Sonko, figure centrale du paysage politique depuis plusieurs années, a bâti son ascension sur une rupture radicale avec l’ancien système. Portant les revendications d’une jeunesse en quête de justice et de souveraineté, il a imposé un discours politique centré sur la dignité et l’autonomie du peuple. Son influence s’étend bien au-delà de ses fonctions officielles, faisant de lui une force incontournable, voire une menace pour les équilibres traditionnels.
La séquence politique récente a illustré cette tension de manière spectaculaire. Le 22 mai, Bassirou Diomaye Faye a limogé Ousmane Sonko de son poste de Premier ministre. Le lendemain, Malick Ndiaye, président de l’Assemblée nationale, a démissionné, laissant vacante une position stratégique. Le 25 mai, Ahmadou Alhaminou Mohamed Lô a été nommé Premier ministre, tandis qu’Ousmane Sonko était élu, le 26 mai, président de l’Assemblée nationale avec 132 voix sur 165. Une victoire qui confirme son ancrage au sein du Pastef, le parti qu’il a fondé.
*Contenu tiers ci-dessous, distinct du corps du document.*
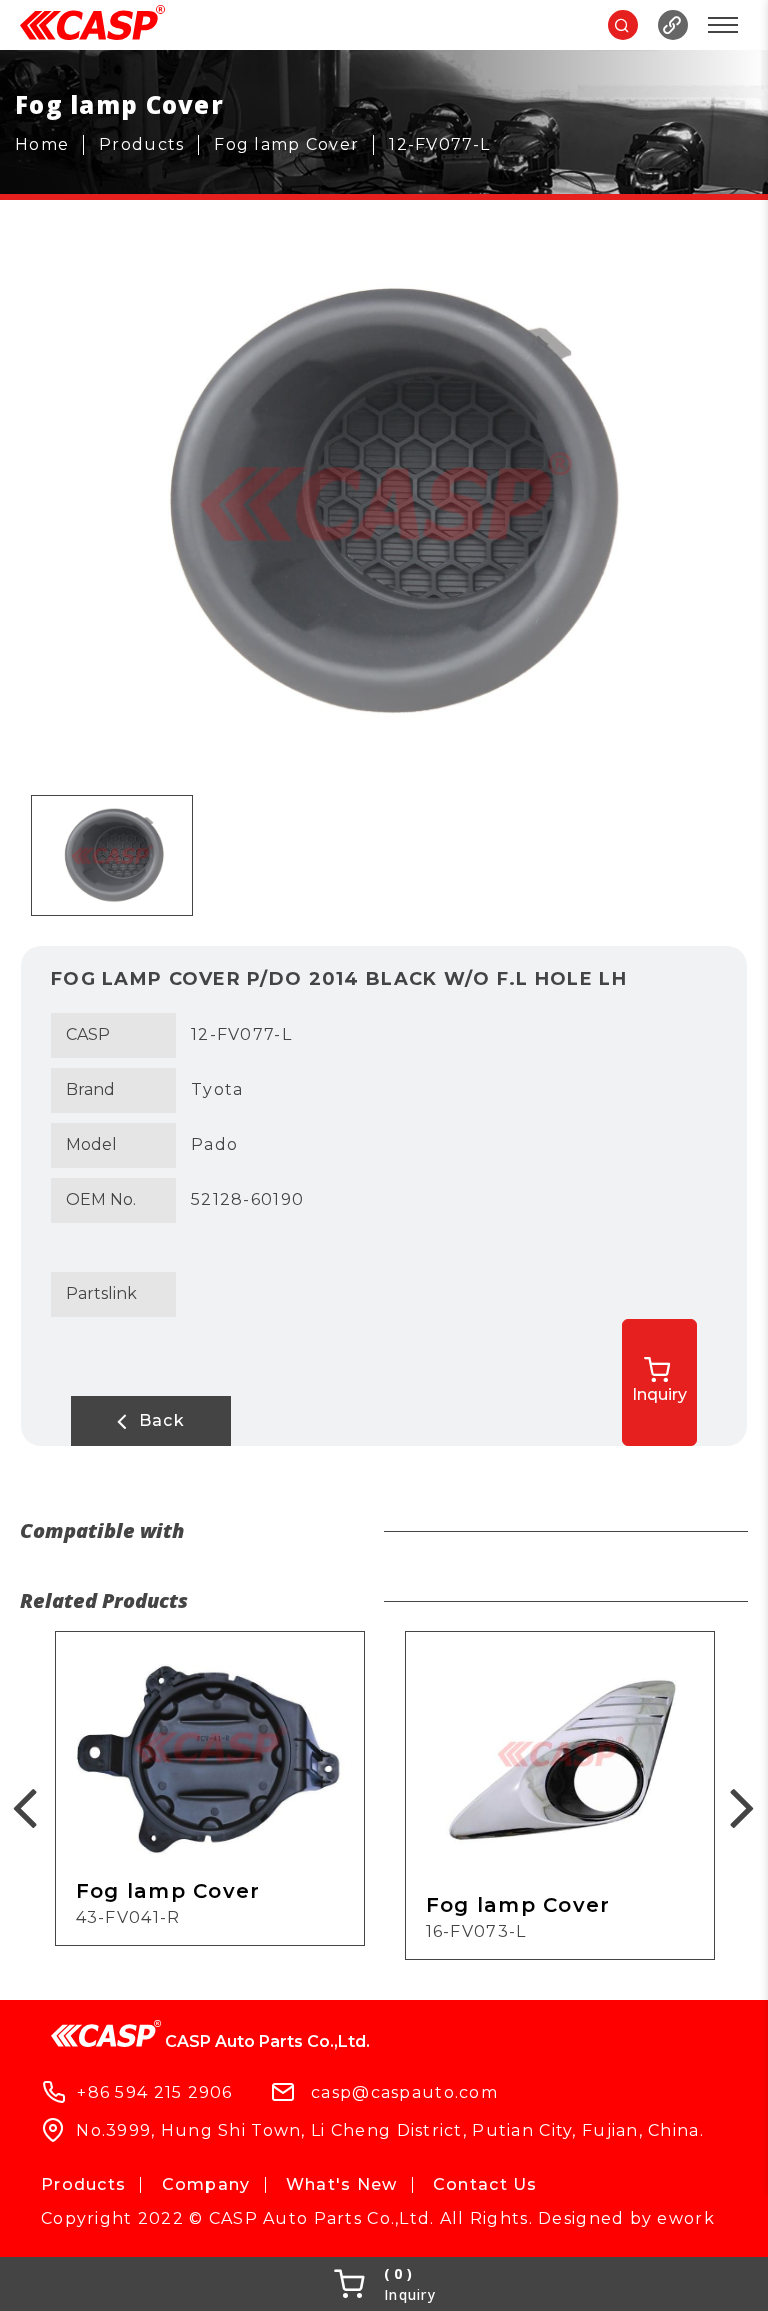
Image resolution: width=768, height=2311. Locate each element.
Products (83, 2184)
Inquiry (659, 1394)
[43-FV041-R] (210, 1788)
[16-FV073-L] (560, 1795)
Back (158, 1420)
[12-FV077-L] (447, 145)
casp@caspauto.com (404, 2091)
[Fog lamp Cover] (294, 145)
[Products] (149, 145)
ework (685, 2218)
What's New (342, 2184)
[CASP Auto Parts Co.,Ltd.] (92, 25)
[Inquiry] (384, 2284)
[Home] (49, 145)
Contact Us (485, 2184)
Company (206, 2184)
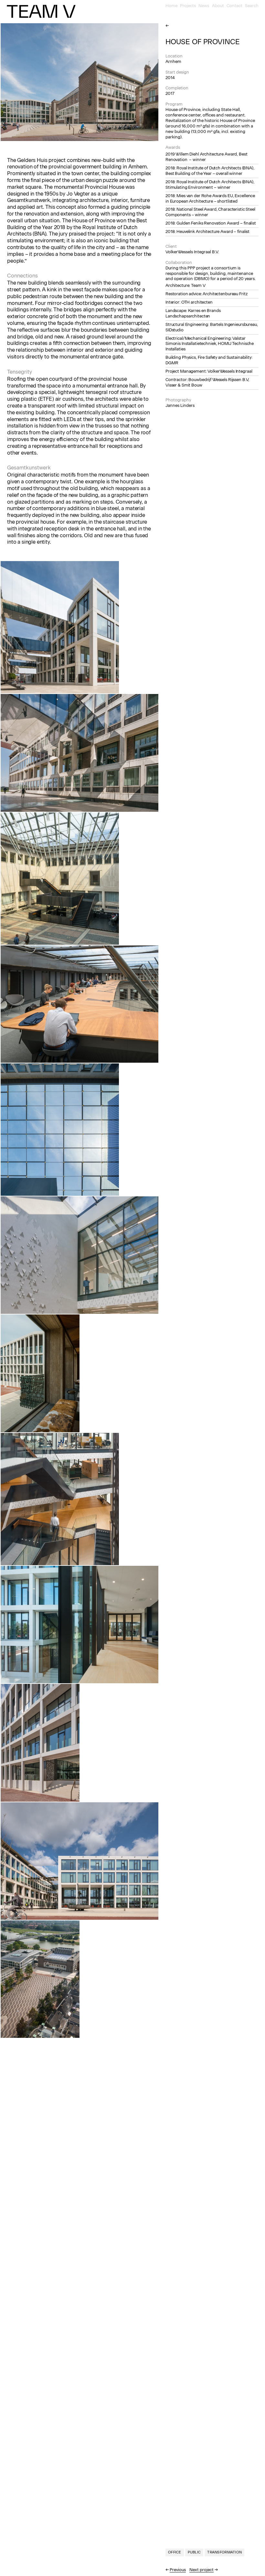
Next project (201, 2569)
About (218, 5)
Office (174, 2552)
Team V (40, 11)
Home (171, 5)
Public (194, 2552)
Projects (188, 5)
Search (252, 5)
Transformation (224, 2552)
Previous (178, 2569)
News (203, 5)
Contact (234, 5)
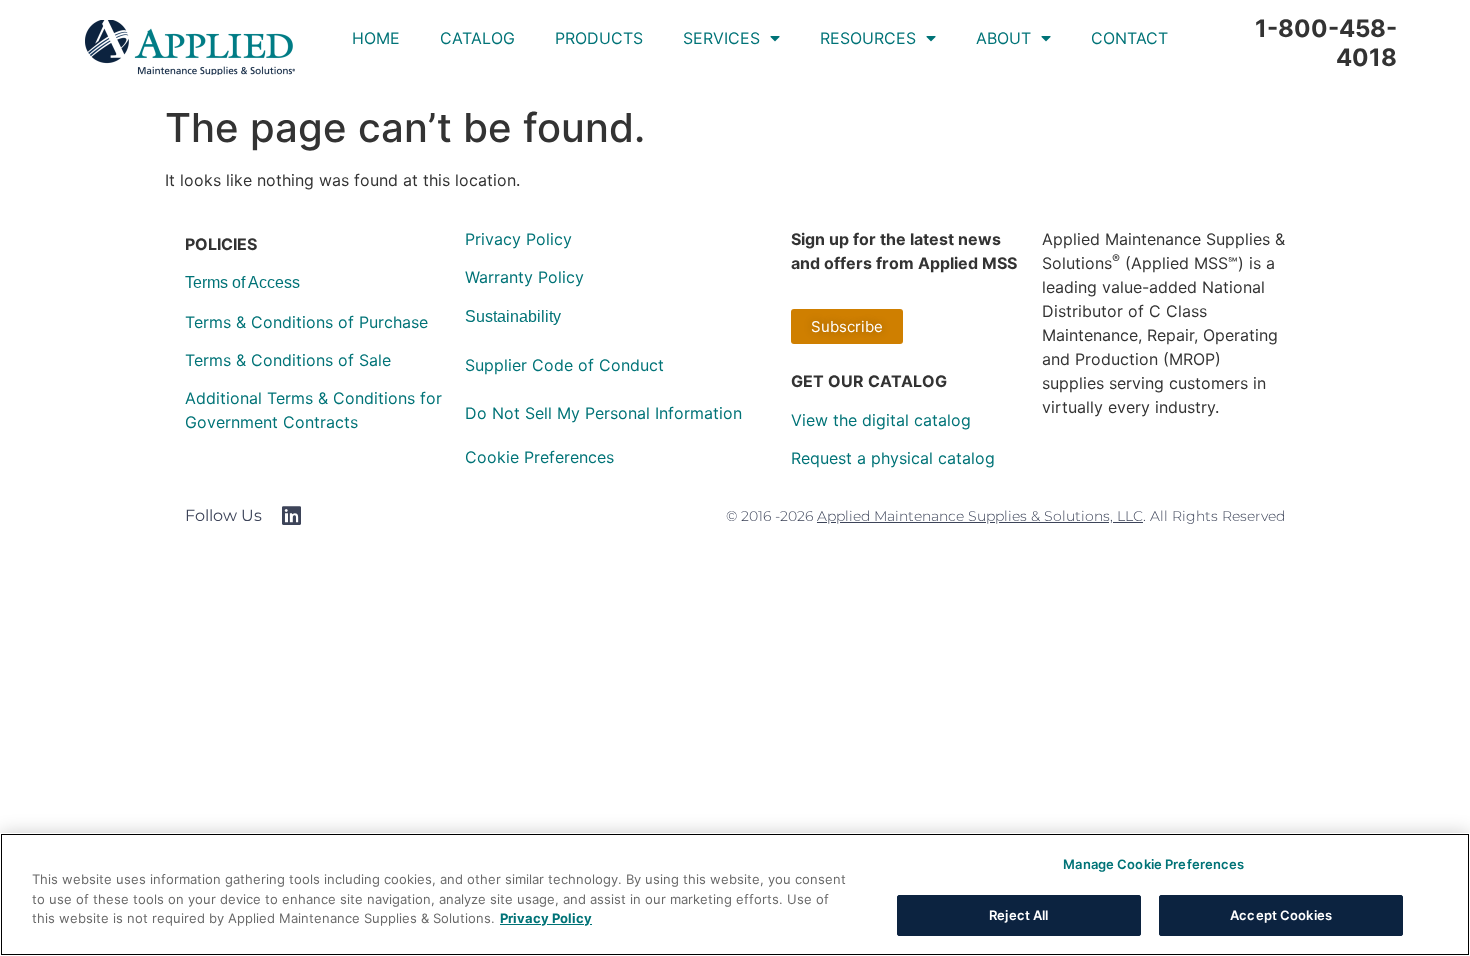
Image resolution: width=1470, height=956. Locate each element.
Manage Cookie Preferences (1153, 864)
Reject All (1018, 914)
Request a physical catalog (893, 458)
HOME (376, 38)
Cette élection a été qualifiée d’« historique » par certains observateurs, tandis que d’autres y ont vu un « coup d’État institutionnel ». Quoi qu’il en soit, elle consacre Sonko comme le principal opposant au président Faye, avec lequel il formait jusqu’alors une dyarchie tumultueuse. Plusieurs questions se posent désormais : le Pastef, qui a voté massivement pour Sonko à l’Assemblée, acceptera-t-il de soutenir le nouveau gouvernement technocratique ? Le parti présidentiel a-t-il posé des conditions, comme la « fidélité au programme de 2024 », programme initialement porté par Sonko ?
Sonko, pour sa part, oscille entre apaisement et fermeté. S’il a semblé prôner une « cohabitation douce », il a aussi rappelé que l’Assemblée nationale exercerait « pleinement ses prérogatives constitutionnelles ». Il a également critiqué l’absence de consultation de son parti lors de la nomination du Premier ministre. Dans ce contexte, la note souveraine du Sénégal a été abaissée de « stable » à « négative ».
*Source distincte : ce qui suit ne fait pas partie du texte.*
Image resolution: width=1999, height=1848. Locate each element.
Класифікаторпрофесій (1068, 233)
légitimité populaire vs légitimité institutionnelle
Le défi actuel réside dans la coexistence de deux formes de légitimité. D’un côté, la légitimité institutionnelle, incarnée par le président Faye, repose sur les urnes et les mécanismes constitutionnels. De l’autre, la légitimité charismatique de Sonko, nourrie par son rôle de leader historique du Pastef et son lien émotionnel avec une partie de la jeunesse sénégalaise.
Cette dualité ne peut durer indéfiniment. Un État ne peut fonctionner durablement avec deux centres de commandement symboliques. La force de Sonko ne tient pas seulement à ses fonctions officielles, mais à sa capacité à incarner simultanément le gouvernement, le mouvement politique et la référence militante. Pourtant, cette omniprésence comporte un risque : l’affaiblissement des institutions au profit d’une personnalité politique.
L’histoire politique africaine regorge d’exemples où des mouvements victorieux dans l’opposition se sont heurtés aux exigences de l’État. Gouverner implique des arbitrages, des renoncements et une acceptation des limites imposées par la démocratie institutionnelle. La grandeur d’un leader ne se mesure pas seulement à sa capacité à conquérir le pouvoir, mais aussi à sa volonté de s’y soumettre.
une épreuve de vérité pour le Sénégal
Le Sénégal se trouve aujourd’hui face à une épreuve cruciale. Ousmane Sonko peut-il accepter que la légitimité institutionnelle prime désormais sur sa légitimité charismatique ? Peut-il se résoudre à ce que le projet qu’il a porté cesse de lui appartenir exclusivement ? Peut-il devenir, non plus seulement l’initiateur d’une contestation historique, mais un acteur parmi d’autres dans un ordre institutionnel pérenne ?
Ces questions ne sont pas uniquement politiques. Elles touchent à la stabilité même du pays. La manière dont cette tension sera résolue déterminera non seulement l’avenir du Pastef, mais aussi la pérennité de la démocratie sénégalaise. Car, en définitive, c’est la capacité des institutions à s’imposer face aux figures charismatiques qui garantit la solidité d’un système démocratique.